Get a fatty/high connective tissue cut of meat and cook it for hours. If the stew boils during that time, it's not the end of the world.


----------



## ma facon (Dec 16, 2004)

Scott, Very true, Well said.:chef:


----------



## suzanne (May 26, 2001)

Right you are -- to some extent.  Especially about the pressure cooker, which brings liquid to higher than boiling point. But it is the *pressure* that works to tenderize the meat, not the temperature.

I was just trying to get across that what cato47 refers to as "grainyness" is actually tough, overcooked muscle fibers -- more likely to occur when meat is cooked at too high a temperature for too long. There are many factors that affect the tenderness of cooked meat, starting with the cut and moving on to the cooking method, cooking temperature, cooking time, and even the resting period after cooking. And while it's true that the liquid in a stew or braise won't go higher than 212F/100C, you really don't want to keep the temperature up there for the whole cooking period. Why have to undo what need not have happened to such an extent in the first place?
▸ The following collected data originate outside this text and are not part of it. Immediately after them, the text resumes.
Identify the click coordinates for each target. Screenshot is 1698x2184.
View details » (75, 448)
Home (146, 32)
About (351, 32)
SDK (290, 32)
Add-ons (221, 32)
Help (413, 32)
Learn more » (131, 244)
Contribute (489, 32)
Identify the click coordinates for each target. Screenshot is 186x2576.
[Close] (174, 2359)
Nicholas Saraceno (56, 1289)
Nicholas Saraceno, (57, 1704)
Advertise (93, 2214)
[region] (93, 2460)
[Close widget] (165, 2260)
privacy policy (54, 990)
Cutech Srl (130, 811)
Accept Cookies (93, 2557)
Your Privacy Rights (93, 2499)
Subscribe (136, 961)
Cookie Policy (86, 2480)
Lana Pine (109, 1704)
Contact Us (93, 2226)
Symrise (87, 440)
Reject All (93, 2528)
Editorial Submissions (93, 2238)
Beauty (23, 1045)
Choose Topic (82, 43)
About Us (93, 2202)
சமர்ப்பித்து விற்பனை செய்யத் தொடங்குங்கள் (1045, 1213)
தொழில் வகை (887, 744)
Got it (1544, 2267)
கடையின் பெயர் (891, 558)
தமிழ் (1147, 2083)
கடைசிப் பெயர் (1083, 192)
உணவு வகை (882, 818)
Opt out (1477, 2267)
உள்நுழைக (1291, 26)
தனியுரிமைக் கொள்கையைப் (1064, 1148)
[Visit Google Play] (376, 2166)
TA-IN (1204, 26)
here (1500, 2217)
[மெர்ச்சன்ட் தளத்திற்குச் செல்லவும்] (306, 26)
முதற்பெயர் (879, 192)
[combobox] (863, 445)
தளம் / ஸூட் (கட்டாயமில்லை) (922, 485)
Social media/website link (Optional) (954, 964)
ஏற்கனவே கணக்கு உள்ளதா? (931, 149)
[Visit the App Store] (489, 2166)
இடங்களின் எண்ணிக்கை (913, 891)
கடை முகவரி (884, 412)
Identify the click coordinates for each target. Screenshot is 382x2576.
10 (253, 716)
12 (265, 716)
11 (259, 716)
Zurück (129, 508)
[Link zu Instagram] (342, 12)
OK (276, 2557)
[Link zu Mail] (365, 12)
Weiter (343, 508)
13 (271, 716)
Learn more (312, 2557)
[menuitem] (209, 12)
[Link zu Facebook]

The best -- perfectly rare -- roast leg of lamb I ever made (from Paula Wolfert's _The Slow Mediterranean Kitchen_) starts in an oven heated to 450F then immediately turned down to 250 and cooked for at least 2 hours, then rested for another 15 to 20 minutes. And think about sous vide cooking, in which the surrounding water rarely goes above a gentle simmer. I'm sticking with low and slow! :lol:


----------



## kuan (Jun 11, 2001)

So you guys don't think that boiling the juices in the meat will result in a tough piece of meat?

Yeah right...


----------